Given that these lost loved ones are buried within the Tk’emlúps te Secwépemc community, and with all community members still grappling with the effects of residential school, Tk’emlúps te Secwépemc Chief and Council first reached out to their community members to make them aware of the situation, albeit that it is still developing.

Tk’emlúps te Secwépemc will continue to work with the ground penetrating radar specialist to complete the survey of the former Kamloops Indian Residential School grounds. In undertaking this current investigation, Tk’emlúps te Secwépemc Chief and Council would like to acknowledge the preliminary work that was carried out in the early 2000’s. With access to the latest technology, the true accounting of the missing students will hopefully bring some peace and closure to those lives lost and their home communities.

Kukpi7 Rosanne Casimir stated, “We are thankful for the Pathway to Healing grant we received to undertake this important work. Given the size of the school, with up to 500 students registered and attending at any one time, we understand that this confirmed loss affects First Nations communities across British Columbia and beyond. We wish to ensure that our community members, as well as all home communities

for the children who attended are duly informed. This is the beginning but, given the nature of this news, we felt it important to share immediately. At this time we have more questions than answers. We look forward to providing updates as they become available.”

Tk’emlúps te Secwépemc is following the necessary steps regarding these preliminary findings. This includes:

  • Engaging with the coroner.
  • Reaching out to the home communities who had children who attended the Kamloops IndianResidential School.
  • Taking measures to ensure that the locations of the remains are protected.
  • The Secwépemc Museum Archivist is working with the Royal British Columbia Museum,amongst others, to seek out any existing records of these deaths.Please note that the Heritage Park is closed to the public and no one will be permitted on site for the duration of this sensitive work.Tk’emlúps te Secwépemc expect to complete preliminary findings by mid- June and will be providing updates as they become available.
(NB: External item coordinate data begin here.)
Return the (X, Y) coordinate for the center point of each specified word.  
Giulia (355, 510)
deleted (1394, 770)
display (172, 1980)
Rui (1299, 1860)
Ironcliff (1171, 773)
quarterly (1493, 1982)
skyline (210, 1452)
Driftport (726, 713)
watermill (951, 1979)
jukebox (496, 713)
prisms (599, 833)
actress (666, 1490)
The impact of Residential School on Canada’s Indigenous people is still being felt today.

The Truth and Reconciliation Commission documented the facts.

The Government of Canada, under Prime Minister Stephen Harper made a formal apology to Canada’s First Peoples.

The impact on people who were taken from their families, in many documented cases were abused, physically and sexually has been part of an ongoing story of hidden facts.

Residential School - In Thunder Bay
Residential School – In Thunder Bay

Even in Thunder Bay in this day, a social media page had the image of the Thunder Bay Residential School removed today. That school is long gone now, but the page it was posted too is one recording “Thunder Bay Memories”.

The removal has sparked online controversy in Thunder Bay with many people feeling that it is just another effort toward hiding the truth and the past of residential school in our country and city.

To overcome the terrible impact of Residential School is going to take understanding, time and care and concern.

We all need to practice understanding and embrace the spirit of reconciliation.